• Description of the task
An exact transcription is needed, starting with the line that contains "Task: Click the first" and ending with the last line of the records.

• Source records
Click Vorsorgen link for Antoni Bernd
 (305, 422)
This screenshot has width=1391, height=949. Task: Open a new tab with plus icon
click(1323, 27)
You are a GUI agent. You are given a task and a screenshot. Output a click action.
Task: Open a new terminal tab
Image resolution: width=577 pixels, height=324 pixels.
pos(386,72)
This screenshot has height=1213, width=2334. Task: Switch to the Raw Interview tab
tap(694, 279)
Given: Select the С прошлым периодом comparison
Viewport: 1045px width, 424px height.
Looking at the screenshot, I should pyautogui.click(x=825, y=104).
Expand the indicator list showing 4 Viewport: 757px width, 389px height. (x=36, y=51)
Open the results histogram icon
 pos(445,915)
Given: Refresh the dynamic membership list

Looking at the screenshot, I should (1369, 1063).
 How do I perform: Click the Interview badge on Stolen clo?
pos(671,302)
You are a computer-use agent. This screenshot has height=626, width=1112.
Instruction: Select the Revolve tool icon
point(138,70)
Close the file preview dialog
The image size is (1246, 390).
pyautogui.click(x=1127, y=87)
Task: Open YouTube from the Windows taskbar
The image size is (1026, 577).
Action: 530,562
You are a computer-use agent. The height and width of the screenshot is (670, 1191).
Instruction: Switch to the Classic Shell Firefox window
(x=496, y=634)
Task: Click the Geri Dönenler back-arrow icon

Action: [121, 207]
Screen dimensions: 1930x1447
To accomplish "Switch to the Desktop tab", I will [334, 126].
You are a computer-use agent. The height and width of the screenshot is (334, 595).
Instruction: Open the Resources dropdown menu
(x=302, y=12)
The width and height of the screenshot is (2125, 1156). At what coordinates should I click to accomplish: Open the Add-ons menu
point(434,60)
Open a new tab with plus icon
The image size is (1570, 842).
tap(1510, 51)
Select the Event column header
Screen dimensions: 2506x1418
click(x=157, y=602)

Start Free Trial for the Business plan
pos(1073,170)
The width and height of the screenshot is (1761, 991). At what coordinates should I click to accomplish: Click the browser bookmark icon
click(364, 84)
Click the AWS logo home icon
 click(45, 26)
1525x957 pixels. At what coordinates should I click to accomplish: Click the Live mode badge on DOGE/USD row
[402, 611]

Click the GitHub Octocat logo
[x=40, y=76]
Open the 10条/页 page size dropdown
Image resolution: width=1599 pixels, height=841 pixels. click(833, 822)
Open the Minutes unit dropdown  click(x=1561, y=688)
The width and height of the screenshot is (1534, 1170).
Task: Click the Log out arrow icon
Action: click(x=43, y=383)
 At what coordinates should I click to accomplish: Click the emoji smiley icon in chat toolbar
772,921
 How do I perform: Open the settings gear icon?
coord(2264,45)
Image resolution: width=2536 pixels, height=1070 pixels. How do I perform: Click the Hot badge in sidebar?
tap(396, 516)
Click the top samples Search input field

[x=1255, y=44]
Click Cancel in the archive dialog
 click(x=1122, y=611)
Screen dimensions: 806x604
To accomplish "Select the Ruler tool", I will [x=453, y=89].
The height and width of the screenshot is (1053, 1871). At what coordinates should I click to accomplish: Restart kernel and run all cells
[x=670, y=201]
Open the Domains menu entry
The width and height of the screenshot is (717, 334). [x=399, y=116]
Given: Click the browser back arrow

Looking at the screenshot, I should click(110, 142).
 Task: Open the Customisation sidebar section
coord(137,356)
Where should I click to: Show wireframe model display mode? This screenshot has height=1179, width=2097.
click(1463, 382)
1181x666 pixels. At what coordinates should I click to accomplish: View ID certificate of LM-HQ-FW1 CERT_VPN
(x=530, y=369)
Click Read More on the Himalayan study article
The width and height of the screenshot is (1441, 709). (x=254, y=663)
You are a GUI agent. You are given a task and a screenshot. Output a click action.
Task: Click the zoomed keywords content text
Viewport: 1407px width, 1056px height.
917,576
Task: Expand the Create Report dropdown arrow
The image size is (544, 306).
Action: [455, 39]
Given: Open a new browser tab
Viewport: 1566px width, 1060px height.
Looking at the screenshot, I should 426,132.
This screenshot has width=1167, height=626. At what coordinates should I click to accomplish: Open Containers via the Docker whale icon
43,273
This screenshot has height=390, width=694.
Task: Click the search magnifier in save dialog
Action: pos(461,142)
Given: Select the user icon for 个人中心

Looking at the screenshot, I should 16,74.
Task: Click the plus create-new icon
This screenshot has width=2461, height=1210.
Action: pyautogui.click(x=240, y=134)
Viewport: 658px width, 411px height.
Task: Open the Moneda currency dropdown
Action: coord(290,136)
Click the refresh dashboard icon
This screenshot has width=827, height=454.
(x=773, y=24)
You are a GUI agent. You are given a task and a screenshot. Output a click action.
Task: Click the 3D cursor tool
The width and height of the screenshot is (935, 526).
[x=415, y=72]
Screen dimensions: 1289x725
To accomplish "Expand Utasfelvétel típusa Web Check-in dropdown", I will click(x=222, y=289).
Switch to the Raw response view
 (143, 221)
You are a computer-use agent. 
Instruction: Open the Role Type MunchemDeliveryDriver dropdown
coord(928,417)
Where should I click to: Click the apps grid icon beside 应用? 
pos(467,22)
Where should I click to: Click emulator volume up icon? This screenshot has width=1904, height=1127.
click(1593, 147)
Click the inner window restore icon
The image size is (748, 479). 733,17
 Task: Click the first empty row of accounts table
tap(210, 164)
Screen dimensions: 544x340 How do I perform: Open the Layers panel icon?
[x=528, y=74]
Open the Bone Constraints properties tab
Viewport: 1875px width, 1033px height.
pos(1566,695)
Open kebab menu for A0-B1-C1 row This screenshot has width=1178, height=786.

• Answer space
 Task: Click the first empty row of accounts table
tap(210, 164)
Screen dimensions: 544x340 How do I perform: Open the Layers panel icon?
[x=528, y=74]
Open the Bone Constraints properties tab
Viewport: 1875px width, 1033px height.
pos(1566,695)
Open kebab menu for A0-B1-C1 row This screenshot has width=1178, height=786.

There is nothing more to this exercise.